Trump’s plans to dismantle Dodd-Frank unlikely to be realised, says TABB Group

Over 70% of provisions under Dodd-Frank have already been approved in six-year process of implementation.

President-elect Donald Trump’s plans to dismantle the Dodd-Frank Act are unlikely to be fully realised, with over 70% of rule-making requirements already approved and finalised, according to new research.

A report authored by TABB Group explained drafting new rules for a complete overhaul of the regulation from scratch is unrealistic. 
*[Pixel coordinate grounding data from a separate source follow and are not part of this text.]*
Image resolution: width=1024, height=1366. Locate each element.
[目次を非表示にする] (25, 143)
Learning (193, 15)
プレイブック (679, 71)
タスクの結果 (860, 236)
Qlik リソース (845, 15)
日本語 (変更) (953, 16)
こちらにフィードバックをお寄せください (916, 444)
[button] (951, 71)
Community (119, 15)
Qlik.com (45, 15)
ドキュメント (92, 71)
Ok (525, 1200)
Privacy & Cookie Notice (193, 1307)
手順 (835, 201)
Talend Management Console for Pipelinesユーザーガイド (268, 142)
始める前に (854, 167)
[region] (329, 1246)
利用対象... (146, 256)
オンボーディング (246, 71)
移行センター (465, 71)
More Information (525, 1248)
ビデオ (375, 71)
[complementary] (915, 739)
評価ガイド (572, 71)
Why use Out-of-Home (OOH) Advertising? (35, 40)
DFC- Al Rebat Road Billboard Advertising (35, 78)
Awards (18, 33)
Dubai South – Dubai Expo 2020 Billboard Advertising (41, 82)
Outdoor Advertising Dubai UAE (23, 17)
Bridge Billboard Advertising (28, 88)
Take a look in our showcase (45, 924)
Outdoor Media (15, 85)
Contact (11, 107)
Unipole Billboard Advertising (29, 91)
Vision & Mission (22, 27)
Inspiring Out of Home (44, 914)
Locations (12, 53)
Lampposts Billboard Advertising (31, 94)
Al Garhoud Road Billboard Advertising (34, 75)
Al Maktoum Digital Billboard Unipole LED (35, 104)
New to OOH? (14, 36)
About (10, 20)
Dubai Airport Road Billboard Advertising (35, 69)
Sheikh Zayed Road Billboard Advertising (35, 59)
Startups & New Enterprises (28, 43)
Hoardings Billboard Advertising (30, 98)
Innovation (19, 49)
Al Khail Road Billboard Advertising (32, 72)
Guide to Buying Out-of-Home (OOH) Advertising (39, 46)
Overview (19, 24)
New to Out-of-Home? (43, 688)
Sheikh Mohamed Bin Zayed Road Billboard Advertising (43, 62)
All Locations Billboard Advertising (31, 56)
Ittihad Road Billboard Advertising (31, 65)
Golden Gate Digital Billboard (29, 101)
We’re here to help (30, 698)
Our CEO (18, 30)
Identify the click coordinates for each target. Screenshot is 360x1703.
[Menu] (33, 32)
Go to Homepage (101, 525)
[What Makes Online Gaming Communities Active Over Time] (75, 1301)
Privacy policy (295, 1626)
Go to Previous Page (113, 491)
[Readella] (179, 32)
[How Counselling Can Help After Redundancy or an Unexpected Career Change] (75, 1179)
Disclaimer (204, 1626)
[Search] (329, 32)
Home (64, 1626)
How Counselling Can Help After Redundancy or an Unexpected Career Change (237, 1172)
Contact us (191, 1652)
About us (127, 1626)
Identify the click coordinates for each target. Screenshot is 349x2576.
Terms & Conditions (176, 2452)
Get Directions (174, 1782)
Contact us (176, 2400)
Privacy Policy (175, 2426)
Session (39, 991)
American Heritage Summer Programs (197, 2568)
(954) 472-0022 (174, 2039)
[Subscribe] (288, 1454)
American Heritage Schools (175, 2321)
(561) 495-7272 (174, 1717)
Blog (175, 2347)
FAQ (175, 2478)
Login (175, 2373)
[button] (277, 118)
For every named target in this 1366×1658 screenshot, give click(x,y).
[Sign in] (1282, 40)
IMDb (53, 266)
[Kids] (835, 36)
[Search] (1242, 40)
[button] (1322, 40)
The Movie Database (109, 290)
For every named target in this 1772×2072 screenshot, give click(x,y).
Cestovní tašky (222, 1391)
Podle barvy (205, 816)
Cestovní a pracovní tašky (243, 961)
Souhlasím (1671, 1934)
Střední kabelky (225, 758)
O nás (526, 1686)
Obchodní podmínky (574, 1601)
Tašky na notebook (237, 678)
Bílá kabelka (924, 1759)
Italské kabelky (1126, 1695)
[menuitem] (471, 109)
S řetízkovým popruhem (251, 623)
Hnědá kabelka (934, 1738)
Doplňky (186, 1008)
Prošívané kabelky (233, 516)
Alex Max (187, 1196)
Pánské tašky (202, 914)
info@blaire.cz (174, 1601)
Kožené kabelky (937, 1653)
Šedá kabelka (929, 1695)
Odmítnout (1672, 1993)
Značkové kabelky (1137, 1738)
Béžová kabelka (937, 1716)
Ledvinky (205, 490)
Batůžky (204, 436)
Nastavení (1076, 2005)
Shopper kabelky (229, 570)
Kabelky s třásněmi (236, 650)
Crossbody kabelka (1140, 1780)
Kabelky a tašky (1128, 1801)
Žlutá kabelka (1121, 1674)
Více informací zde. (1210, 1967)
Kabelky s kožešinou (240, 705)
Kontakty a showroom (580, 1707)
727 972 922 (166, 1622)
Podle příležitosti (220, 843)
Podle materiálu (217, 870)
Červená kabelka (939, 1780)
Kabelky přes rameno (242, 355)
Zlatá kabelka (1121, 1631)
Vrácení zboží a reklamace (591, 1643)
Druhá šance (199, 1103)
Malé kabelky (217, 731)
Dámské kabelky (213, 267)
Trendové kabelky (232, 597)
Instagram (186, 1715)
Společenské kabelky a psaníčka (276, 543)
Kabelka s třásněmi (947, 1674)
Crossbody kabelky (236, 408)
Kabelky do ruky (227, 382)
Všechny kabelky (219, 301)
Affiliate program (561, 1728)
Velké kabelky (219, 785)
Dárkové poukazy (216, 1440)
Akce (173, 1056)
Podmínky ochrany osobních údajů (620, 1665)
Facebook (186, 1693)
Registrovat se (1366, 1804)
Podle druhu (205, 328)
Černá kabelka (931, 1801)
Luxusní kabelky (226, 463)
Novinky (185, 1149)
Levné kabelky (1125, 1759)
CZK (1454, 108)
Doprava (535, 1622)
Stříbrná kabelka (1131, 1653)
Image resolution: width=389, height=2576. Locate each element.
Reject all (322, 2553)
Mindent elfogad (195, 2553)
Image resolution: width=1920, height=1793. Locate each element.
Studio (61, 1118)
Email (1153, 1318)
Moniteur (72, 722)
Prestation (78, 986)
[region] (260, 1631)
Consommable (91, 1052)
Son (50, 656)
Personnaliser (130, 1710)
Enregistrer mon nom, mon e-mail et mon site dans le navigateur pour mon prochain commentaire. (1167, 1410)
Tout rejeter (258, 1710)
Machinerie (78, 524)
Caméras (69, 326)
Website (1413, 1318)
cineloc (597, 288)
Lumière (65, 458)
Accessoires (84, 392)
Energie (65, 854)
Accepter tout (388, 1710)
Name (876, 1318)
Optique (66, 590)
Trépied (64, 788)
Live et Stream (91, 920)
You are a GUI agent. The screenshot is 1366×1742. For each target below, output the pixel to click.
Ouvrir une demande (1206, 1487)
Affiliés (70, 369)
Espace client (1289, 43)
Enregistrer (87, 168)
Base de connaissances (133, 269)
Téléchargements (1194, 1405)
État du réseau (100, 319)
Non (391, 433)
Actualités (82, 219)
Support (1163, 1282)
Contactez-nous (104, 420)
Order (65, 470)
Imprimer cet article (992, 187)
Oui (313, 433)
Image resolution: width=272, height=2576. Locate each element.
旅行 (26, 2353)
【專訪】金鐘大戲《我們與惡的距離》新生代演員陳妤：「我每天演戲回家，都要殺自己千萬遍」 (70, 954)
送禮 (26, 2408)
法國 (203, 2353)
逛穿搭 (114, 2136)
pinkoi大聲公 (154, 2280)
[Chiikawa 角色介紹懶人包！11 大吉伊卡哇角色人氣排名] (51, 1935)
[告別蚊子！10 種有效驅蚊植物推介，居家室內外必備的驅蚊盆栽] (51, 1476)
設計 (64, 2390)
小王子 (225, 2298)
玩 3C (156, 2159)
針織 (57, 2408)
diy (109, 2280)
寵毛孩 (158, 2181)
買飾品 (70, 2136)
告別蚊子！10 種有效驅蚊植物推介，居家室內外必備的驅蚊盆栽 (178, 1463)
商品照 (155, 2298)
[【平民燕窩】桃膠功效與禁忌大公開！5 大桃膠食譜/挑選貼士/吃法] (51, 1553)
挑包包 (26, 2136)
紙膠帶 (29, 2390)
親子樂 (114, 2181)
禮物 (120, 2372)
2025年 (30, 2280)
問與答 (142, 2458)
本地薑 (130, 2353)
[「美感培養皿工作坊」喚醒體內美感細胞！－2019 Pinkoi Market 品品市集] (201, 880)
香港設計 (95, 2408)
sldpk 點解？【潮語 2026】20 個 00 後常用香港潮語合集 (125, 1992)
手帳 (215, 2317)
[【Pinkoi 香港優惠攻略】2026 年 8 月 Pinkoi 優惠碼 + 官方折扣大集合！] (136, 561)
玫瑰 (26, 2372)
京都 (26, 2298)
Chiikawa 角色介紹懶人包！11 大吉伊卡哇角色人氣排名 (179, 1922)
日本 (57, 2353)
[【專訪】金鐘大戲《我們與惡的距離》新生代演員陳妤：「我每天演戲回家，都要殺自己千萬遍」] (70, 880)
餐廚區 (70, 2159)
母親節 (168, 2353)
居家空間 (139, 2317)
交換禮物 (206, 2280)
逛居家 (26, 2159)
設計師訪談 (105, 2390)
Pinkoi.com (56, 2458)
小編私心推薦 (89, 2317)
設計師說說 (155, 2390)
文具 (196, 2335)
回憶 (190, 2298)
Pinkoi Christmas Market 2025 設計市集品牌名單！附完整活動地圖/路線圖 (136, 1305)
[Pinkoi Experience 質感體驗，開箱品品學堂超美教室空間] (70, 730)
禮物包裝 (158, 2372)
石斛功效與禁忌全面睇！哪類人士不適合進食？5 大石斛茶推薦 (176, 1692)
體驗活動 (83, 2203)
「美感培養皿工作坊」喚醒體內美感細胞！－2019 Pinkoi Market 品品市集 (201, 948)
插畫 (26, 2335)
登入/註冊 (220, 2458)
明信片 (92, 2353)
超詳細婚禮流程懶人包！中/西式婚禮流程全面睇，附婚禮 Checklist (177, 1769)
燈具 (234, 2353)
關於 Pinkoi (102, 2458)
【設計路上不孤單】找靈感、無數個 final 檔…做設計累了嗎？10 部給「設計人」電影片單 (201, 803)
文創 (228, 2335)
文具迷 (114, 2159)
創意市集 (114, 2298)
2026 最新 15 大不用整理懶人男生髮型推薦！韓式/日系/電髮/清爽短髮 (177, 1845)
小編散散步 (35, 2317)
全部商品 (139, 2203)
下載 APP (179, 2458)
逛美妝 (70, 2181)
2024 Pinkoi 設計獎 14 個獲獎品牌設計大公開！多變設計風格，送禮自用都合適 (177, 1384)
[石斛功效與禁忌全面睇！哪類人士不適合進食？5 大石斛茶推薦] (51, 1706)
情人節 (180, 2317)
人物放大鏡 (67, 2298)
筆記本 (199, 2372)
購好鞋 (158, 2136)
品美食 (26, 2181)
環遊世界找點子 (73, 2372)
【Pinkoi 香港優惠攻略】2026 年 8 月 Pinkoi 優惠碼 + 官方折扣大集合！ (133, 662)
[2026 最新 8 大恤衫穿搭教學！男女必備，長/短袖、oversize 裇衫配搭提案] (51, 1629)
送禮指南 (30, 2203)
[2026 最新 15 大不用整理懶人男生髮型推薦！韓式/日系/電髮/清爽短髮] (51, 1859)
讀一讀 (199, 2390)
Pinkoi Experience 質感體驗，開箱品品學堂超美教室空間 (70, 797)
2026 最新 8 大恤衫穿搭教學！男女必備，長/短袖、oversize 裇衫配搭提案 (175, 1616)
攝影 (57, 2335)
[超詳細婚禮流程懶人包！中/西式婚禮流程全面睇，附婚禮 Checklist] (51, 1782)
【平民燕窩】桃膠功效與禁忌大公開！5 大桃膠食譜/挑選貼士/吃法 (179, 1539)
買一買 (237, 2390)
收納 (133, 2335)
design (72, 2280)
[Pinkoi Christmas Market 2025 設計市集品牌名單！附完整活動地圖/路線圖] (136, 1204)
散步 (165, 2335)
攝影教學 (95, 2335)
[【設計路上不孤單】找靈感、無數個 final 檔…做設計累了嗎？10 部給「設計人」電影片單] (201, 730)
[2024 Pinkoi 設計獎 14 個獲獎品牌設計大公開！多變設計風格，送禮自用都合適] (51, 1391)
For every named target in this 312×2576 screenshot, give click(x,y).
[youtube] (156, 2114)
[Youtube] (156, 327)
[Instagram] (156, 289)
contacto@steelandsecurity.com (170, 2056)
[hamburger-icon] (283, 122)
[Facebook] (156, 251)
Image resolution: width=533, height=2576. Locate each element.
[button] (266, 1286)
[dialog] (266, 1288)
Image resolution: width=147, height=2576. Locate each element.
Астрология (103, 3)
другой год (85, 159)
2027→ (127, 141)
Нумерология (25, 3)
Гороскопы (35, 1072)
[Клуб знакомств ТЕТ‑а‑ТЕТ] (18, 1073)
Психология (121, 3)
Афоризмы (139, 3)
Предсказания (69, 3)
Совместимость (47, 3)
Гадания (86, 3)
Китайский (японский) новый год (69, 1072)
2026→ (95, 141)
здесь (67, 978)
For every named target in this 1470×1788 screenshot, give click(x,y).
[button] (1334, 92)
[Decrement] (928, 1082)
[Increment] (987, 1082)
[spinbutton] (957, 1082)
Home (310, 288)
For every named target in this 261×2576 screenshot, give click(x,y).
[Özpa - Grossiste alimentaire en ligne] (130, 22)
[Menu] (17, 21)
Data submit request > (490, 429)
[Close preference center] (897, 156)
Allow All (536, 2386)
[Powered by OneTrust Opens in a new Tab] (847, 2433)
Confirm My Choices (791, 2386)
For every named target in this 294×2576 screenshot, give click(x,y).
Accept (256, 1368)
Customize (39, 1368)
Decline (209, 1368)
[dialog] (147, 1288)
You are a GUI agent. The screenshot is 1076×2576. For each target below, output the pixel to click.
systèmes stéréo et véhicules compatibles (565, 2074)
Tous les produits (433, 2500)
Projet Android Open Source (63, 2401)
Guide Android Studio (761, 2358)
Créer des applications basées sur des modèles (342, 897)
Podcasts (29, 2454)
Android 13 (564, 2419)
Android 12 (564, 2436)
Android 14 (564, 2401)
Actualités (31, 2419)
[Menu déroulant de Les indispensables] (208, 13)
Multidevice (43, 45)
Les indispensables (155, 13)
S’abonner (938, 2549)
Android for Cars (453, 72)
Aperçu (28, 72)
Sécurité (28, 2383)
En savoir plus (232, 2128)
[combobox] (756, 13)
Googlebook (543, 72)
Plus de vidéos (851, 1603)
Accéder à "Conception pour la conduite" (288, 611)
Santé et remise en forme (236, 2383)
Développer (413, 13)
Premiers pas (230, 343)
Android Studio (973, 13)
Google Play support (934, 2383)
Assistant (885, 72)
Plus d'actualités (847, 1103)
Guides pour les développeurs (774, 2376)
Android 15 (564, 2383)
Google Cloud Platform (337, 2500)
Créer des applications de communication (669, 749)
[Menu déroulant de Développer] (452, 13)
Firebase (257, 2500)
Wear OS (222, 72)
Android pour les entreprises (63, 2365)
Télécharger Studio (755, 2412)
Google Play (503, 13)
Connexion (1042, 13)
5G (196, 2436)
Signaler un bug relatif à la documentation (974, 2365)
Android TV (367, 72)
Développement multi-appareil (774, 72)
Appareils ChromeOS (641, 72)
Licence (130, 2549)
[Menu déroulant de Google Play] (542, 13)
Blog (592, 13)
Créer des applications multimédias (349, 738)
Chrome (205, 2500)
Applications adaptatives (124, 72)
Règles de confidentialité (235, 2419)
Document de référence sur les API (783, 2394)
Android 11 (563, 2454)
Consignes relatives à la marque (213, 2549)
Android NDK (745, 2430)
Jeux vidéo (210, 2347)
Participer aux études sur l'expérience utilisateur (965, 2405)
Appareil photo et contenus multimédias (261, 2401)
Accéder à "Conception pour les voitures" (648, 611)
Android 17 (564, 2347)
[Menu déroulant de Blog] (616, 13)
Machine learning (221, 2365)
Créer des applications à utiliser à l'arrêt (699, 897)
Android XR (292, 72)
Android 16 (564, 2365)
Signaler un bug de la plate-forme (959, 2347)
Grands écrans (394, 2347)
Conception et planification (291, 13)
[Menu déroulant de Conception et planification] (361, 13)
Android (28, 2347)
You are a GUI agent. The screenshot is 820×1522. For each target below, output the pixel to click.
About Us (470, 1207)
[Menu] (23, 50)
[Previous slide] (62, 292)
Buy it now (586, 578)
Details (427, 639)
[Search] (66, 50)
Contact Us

“A wholesale repeal of all Dodd-Frank Act provisions is realistically a non-starter considering the sheer scope of the market covered within the language of the law,” the report said.

It predicted that Trump and his team will set their sights on several aspects of the policy in the short term, including ‘too big to fail’ designations, a repeal of the Volcker Act and a possible reinstatement of the Glass Steagall rules.

The realisation of these proposals would have a “significant impact on liquidity provisioning across the US fixed income markets,” the report said.

Trump’s nomination for Treasury Secretary, Steven Mnuchin, has already stated that if chosen for the role, he would focus on stripping back parts of the Dodd-Frank Act.  

TABB Group reiterated that fixed income markets should expect a persistent “cloud of regulatory uncertainty hanging over the collective US fixed income market.”

Trump described the Dodd-Frank Act as a “sprawling and complex piece of legislation that has unleashed hundreds of new rules and several new bureaucratic agencies.”

His financial services team publicised the administration’s plans to “dismantle the Dodd-Frank Act and replace it with new policies,” earlier this month.